At the top of your <script>
tag, add the following intents:
const intents = [
{
intent: 'balance',
triggers: [
'balance',
'balance',
'how much money'
],
response: 'Your bank balance is over nine thousand'
},
{
intent: 'new_transaction',
triggers: [
'transfer',
'send',
'set up payee'
],
response: 'Who would you like to send money to?'
},
{
intent: 'help',
triggers: [
'help',
'advice',
'struggling'
],
response: 'Putting you through to one of our agents now'
},
]
Match User Speech to Intents
When a user speaks, we need to determine if there was a match or not. Update handleResponse()
with the following:
function handleResponse(transcript) {
const match = intents.find(intent => intent.triggers.some(trigger => transcript.includes(trigger)))
console.log(match)
}
match
will either be the entire intent object for the matching item or undefined
.
Save Intent Matching
Just above handleResponse()
, create two new variables - current
that will contain the current string of requests towards a single intent and report
that will contain all failed intents and the final successful phrase.
let current = {}
const report = []
Update handleResponse()
with logic if there was no match. Specifically, add the phrase to current.retries
, creating it if it doesn't already exist:
function handleResponse(transcript) {
const match = intents.find(intent => intent.triggers.some(trigger => transcript.includes(trigger)))
if(!match) {
console.log(`No match for ${transcript}`)

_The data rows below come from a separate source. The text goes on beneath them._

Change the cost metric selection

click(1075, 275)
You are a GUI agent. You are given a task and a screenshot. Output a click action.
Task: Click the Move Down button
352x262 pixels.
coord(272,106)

if(!current.retries) current.retries = [transcript]
else current.retries.push(transcript)
}
}
If there was a match, add it to the current
object, and push it into the report
array. Each object in report
will contain failed attempts and the eventual successful trigger:
if(!match) {
console.log(`No match for ${transcript}`)

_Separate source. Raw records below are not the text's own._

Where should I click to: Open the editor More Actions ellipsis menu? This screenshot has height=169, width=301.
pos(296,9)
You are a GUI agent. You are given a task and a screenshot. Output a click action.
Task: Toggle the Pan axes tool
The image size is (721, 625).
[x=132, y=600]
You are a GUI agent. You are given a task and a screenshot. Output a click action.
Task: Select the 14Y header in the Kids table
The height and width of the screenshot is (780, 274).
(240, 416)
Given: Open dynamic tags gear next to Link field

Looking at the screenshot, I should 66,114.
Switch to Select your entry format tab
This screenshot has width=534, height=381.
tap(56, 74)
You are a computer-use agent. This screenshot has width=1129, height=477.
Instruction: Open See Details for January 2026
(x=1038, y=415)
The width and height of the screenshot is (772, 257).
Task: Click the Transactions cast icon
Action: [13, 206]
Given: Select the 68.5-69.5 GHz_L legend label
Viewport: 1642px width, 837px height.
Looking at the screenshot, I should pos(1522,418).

if(!current.retries) current.retries = [transcript]
else current.retries.push(transcript)
} else {
if(current.retries) {
current.intent = match.intent
report.push(current)
}
current = {}
console.log(match.response)
}
Try it out. Refresh the browser and start speaking. Try some random phrases, and then one which will trigger a match - "I need help", "What's my overdraft balance?", and "send some money" should all work.
Prompt the User to Speak
To wrap up, let's add spoken prompts and replies for this application using the Web Speech API.

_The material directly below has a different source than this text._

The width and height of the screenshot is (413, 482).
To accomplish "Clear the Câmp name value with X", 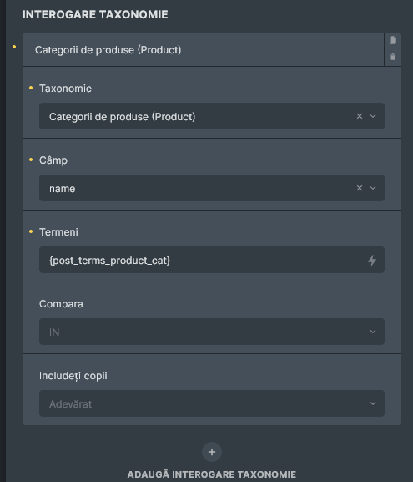I will pos(360,188).
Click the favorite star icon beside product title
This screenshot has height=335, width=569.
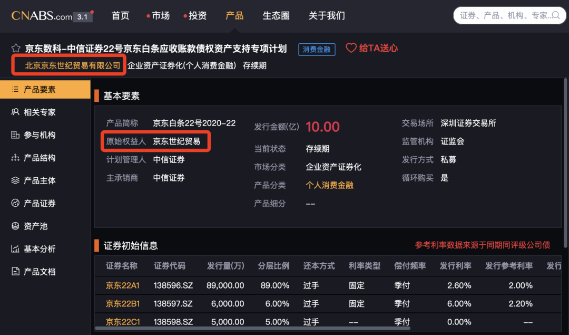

At the bottom of the <script>
tag, create a speak()
function:
const synth = window.speechSynthesis
function speak(text) {
if (synth.speaking) synth.cancel()
const utterThis = new SpeechSynthesisUtterance(text)
synth.speak(utterThis)
}
Add an initial prompt to speak. Under mediaRecorder.start(250)
add:
speak('What can we help you with today?')
At the bottom of the logic in the if statement, when there is no match, add a retry prompt:
speak('I didn\'t understand that, sorry. Can you try again?')
When there is a match, respond to the user:
speak(match.response)
At any point, the report
variable contains an array of potential improvements you can make to your conversational AI intents.
In Practice
This tutorial shows an overall approach for inferring the meaning of failed intent triggers, assuming that a user does not change their intent. To build this system out further, you should consider the common change in intent from interfacing with a bot to "speak to a human."
You may also choose to do this after an interaction has ended rather than live, but you'll need to determine when a retry occurs.